20.1.10

Skank - Calango

Não fui eu quem disse isso, mas o fatos estão aí. 1994 foi um daqueles anos musicalmente marcantes. Se hoje somos reféns, por exemplo, de bandas de rock emo, culpem o Weezer - mas não muito, pois eles são bons. Bandinhas que distorcem guitarras, fingindo ser punk ganhando mesada da mãe? O Green Day e seu Dookie. Também tivemos Oasis, Portishead, Blur, Jeff Buckley.

Mas aqui nas paragens brazucas tivemos momentos dignos de nota, para o bem e para o mal. Vou me ater a falar sobre um disco em particular, por tê-lo e por gostar muito dele, o segundo do Skank.

Quando os quatro mineiros de Liverpool (ouçam Cosmotron e descubram o que estou falando) lançaram o primeiro CD, ainda em uma época em que CD's eram "coisa de outro mundo", não dei muita atenção. Fora uma versão de Dylan e uma ou outra canção de "protesto", para meus ouvidos eram apenas branquelos queendo fazer reggae e se entregando demais à devoção a mister Marley. Vi uns clipes,ouvi umas coisas nas rádios e foi simplesmente "ok. Próximo".

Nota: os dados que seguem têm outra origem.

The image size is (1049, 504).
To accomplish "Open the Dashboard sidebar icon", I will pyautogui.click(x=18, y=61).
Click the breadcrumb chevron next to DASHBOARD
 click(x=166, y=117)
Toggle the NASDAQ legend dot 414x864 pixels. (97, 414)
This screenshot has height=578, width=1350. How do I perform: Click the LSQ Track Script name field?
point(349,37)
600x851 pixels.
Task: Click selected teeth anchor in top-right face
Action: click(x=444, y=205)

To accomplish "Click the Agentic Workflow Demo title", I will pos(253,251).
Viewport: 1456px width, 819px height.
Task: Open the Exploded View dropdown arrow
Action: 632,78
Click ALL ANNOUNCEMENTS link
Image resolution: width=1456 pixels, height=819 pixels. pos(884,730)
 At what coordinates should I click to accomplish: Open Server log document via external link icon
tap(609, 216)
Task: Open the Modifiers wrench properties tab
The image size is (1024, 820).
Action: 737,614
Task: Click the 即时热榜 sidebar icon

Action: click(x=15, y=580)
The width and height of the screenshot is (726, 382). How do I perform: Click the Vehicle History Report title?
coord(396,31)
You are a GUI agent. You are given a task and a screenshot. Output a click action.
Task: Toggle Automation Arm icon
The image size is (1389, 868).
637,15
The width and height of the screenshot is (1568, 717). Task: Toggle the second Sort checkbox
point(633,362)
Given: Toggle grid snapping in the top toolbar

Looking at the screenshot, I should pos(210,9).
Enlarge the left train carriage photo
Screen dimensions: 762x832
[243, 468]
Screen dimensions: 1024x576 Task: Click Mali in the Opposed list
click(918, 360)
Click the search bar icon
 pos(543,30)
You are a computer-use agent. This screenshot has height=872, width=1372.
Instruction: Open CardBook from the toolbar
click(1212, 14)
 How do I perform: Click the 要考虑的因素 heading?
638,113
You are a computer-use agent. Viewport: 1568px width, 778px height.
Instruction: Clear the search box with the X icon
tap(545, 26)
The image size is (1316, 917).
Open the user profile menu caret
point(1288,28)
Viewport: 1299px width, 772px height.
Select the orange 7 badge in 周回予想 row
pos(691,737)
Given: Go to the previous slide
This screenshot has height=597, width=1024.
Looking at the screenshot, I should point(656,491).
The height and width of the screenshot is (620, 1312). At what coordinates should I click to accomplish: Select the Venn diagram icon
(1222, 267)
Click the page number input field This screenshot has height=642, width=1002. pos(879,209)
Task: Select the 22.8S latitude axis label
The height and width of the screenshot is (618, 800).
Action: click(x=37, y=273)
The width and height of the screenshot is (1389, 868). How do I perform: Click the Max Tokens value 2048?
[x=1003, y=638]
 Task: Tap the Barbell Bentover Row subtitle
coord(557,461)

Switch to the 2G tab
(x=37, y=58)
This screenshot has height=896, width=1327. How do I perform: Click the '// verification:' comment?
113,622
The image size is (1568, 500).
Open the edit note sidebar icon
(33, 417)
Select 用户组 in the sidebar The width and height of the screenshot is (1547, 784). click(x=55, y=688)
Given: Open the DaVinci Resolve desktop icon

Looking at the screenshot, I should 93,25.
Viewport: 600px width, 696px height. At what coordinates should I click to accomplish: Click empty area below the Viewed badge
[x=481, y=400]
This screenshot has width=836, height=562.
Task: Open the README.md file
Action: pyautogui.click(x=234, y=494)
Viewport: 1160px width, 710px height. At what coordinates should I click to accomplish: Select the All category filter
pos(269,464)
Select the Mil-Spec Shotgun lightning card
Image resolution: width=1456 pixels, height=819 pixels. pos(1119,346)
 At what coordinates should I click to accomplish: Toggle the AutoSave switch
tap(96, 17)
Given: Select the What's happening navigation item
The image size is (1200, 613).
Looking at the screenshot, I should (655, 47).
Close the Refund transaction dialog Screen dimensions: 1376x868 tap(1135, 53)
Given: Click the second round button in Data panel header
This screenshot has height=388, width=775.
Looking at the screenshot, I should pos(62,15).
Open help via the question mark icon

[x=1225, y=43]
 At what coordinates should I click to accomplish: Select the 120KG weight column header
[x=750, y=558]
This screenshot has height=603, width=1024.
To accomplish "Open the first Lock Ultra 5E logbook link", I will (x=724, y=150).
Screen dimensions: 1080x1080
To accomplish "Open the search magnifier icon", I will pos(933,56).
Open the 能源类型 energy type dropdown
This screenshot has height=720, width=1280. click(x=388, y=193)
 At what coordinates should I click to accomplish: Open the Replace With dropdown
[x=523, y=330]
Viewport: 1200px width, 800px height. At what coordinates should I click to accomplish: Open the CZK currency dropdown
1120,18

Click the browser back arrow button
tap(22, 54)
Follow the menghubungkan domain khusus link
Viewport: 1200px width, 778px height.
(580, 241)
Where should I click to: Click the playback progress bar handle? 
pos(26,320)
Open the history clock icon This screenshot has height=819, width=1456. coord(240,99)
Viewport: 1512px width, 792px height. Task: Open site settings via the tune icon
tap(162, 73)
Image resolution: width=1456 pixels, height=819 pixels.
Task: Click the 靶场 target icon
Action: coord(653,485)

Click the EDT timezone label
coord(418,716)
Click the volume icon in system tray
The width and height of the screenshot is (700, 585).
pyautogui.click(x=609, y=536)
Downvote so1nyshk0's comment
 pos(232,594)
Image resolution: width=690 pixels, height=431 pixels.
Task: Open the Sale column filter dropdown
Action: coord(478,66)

Ainda bem que existe algo chamado evolução. Provavelmente por serem fãs de Marley, Tosh e outros, também ouviram por tabela vertentes mais desencanadas vindas da Jamaica; os meninos abraçaram o dancehall com toques brazucas e perpetraram onze canções pop que muito cara bom demorou uma década pra compor. Canções como "Amolação" (um libelo corno com um toque de humor cáustico) e "Sam" (espécie de "declaração de princípios" do vocalista e, por tabela, do grupo) dão, em velocidades diferentes, um passeio malemolente pelo "quase samba-reggae".

"Te ver", uma das mais tocadas do CD, reúne a síncope da Jamaica, os metais resvalando no jazz e uma letra que escancara a herança "Clube da Esquina" de qualquer mineiro nascido depois de 1960, mesmo que inconscientemente. "É como mergulhar no rio e não se molhar/ é como não morrer de frio no gelo polar...".

Alguns críticos chamaram a atual fase do Skank de "amadurecimento a là Roberto Carlos", o que me assustou. Visualizei Samuel Rosa exaltando as mulheres de vestido grená ou algo parecido, mas eles (ainda bem) simplesmente copiaram os grupos mod ingleses (tá bom, mal humorados, copiaram os Beatles!) e seguiram em frente. No "Calango", eles deram uma amostra desse amadurecimento com o, hã, rock-embolada "A cerca": os inevitáveis samplers que grassaram a década de 1990 mas sem os metais das outras faixas e com uma levada brasileira ( se é que posso qualificar um som com um gentílico). Falando em Brasil e no Roberto, a cover de "É proibido fumar" é (minha opinião aqui) primorosa.

Mas esse CD tem lugar cativo em meu coração por ter uma música que está em meu panteão particular; poucas músicas para mim são perfeitas. Na verdade, acho que 5 ou 6 tem essa (dúbia) honra em meu córtex cerebral. Pois depois de "Esmola", conheci mais um pop perfeito. A guitarra deu um início suave. A bateria deu o tom, um pequeno milagre. O baixo era quase obrigado a alcançar o Elísio dos tambores. Mas o que me matou suavemente foram os metais. Foi arrepio à primeira audição. Quando Samuel entoou os versos, fui intimado a aprender os versos, cantar junto e acender o isqueiro. Para se ter uma ideia, a última vez que senti isso foi quando ouvi "Por isso corro demais" na minha infância. Um passeio pelo paraíso chamado "O beijo e a reza".

O sol na nuca, e o corpo dela ofusca a luz do sol. E o sol de 1994 brilhou como poucos com esse disco. Mais um dentre tantos essenciais.

Álbum: Calango
Artista: Skank
Ano de lançamento: 1994

Lista de músicas aqui

Um comentário:

Cláudio Henrique disse...

Eu, como um "minerin da gema" e fã do Skank, assino embaixo suas palavras.
Acrescento o primeiro disco.
Acho esses dois os melhores do grupo. Até aqui, claro. Espero que muita coisa boa venha por aí, principalmente porque conheço e acho muito "cabeção" o grande parceiro do Samuel - Chico Amaral.